Render part of the material as a numbered list, starting at the line containing "You are a GUI" and stopping after the line containing "pyautogui.click(x=274, y=334)". Leave out blank lines and pictures.

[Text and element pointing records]
---*---

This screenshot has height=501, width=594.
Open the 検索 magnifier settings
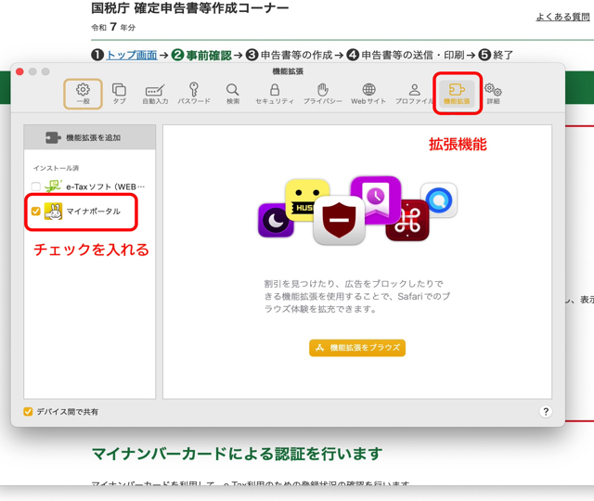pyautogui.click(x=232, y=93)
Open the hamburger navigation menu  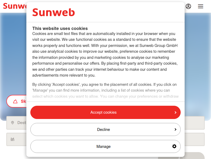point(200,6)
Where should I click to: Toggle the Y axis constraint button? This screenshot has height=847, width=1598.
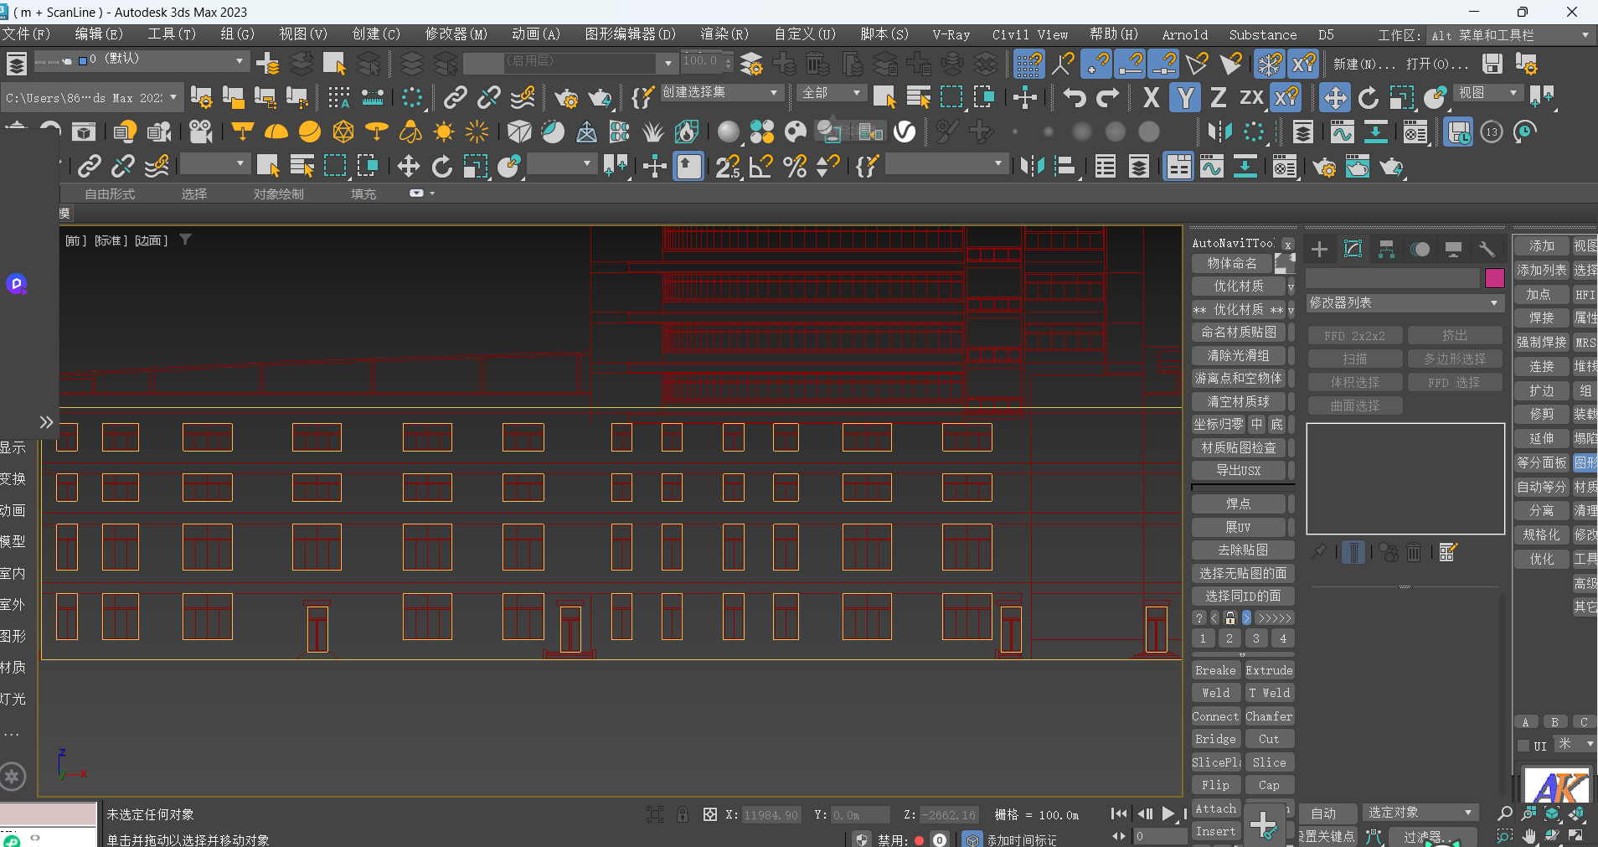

---*---

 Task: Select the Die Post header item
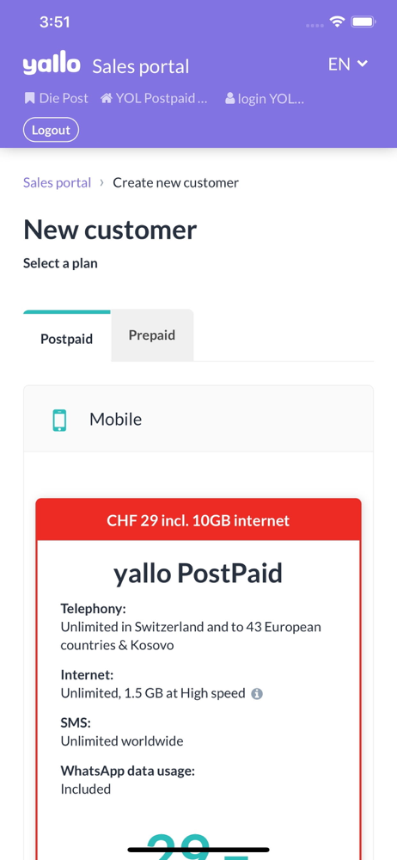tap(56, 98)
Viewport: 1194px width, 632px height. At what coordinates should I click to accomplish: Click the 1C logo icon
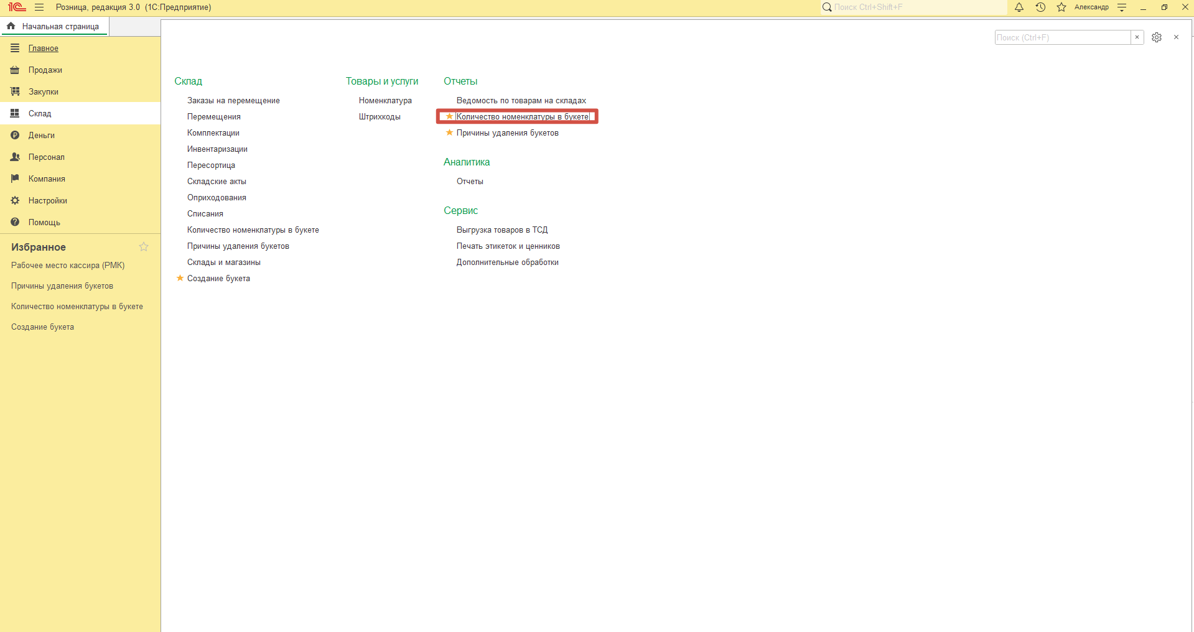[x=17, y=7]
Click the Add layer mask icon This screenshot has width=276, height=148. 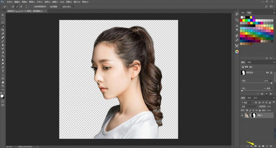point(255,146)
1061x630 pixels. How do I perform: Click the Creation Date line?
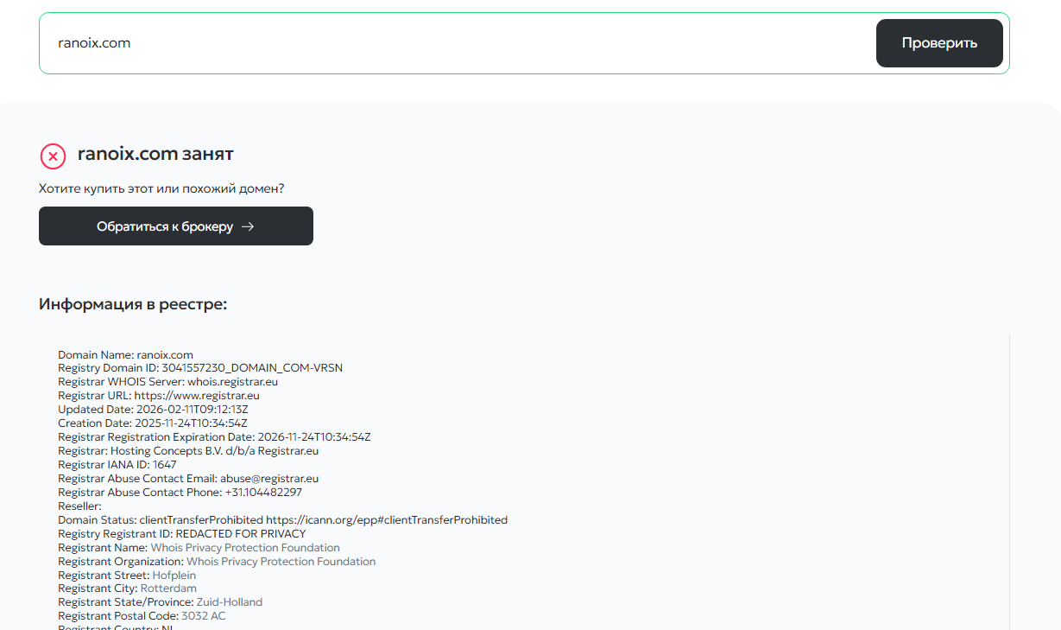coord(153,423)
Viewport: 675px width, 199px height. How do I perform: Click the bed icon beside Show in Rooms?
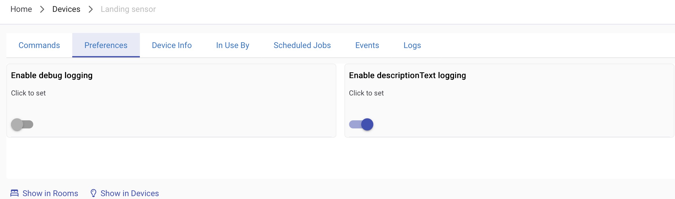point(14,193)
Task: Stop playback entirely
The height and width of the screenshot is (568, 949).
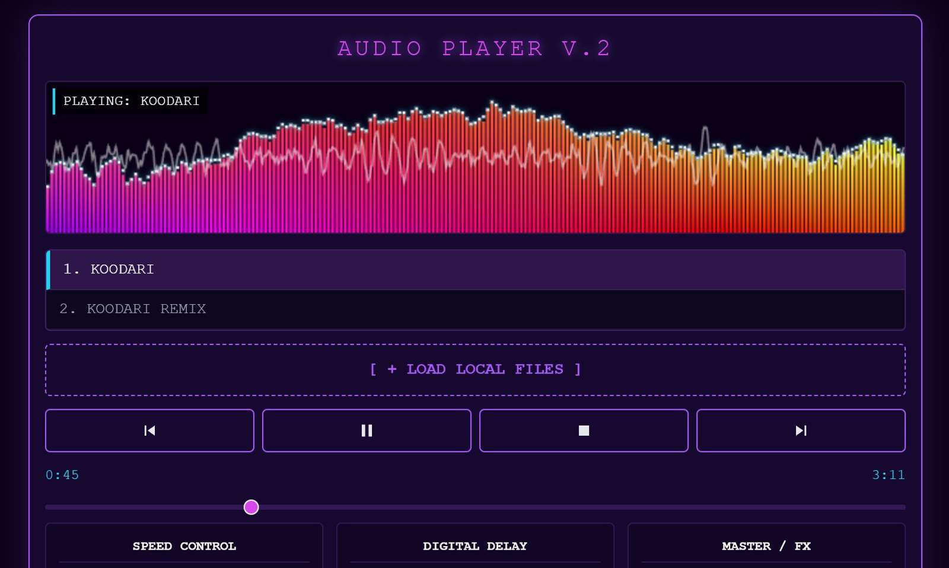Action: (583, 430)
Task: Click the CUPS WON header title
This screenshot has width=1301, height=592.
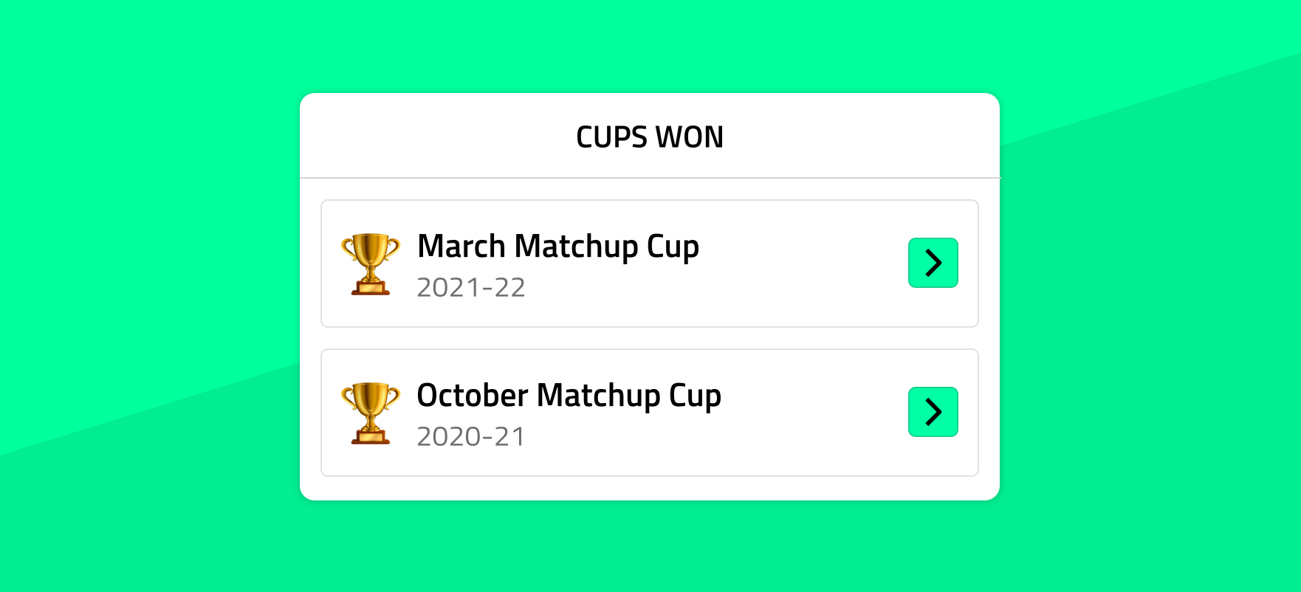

---*---

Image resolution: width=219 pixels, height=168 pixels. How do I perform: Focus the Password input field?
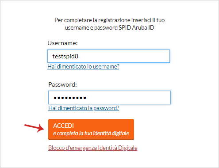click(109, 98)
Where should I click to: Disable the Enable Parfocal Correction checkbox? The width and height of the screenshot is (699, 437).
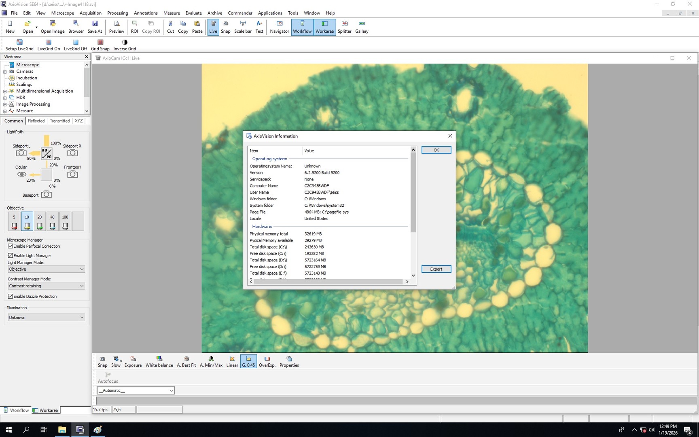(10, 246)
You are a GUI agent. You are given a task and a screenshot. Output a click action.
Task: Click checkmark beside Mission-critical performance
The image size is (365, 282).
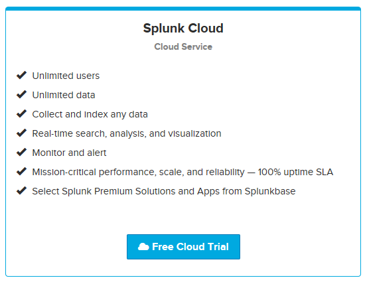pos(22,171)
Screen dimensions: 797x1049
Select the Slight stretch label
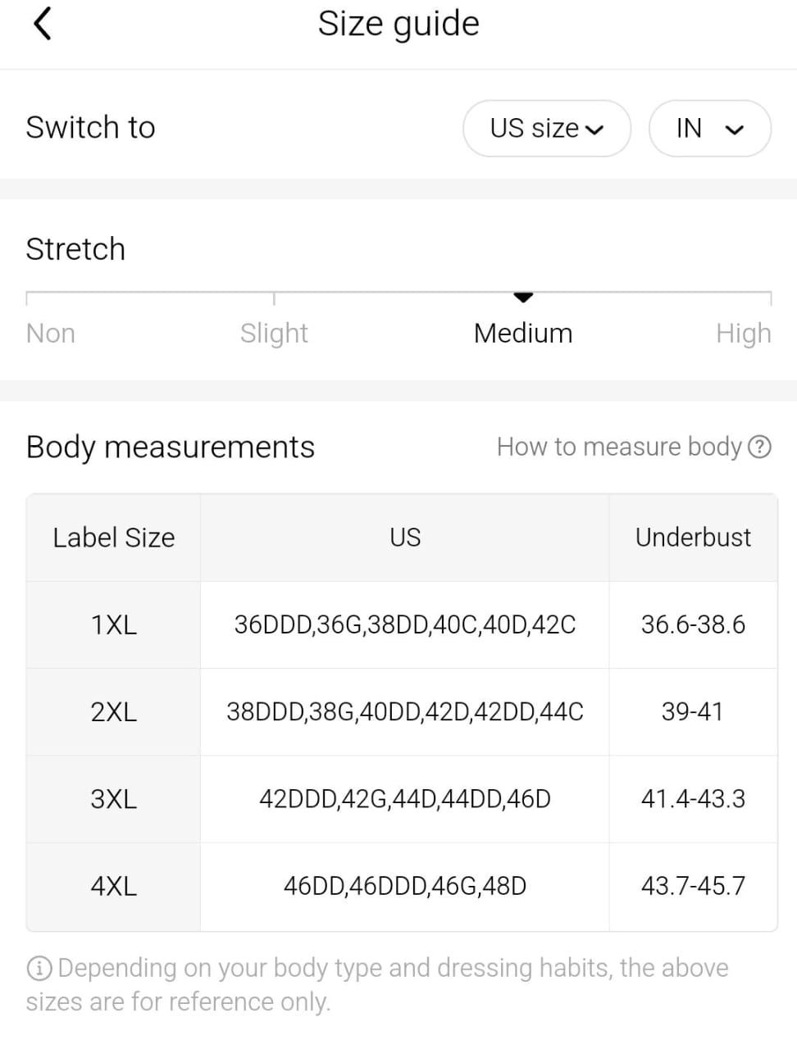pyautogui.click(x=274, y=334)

---*---

[SOLUTION TO THE EXERCISE]
1. You are a GUI agent. You are given a task and a screenshot. Output a click action.
2. Task: Click checkmark beside Mission-critical performance
3. The image size is (365, 282).
4. pos(22,171)
5. Screen dimensions: 797x1049
6. Select the Slight stretch label
7. pyautogui.click(x=274, y=334)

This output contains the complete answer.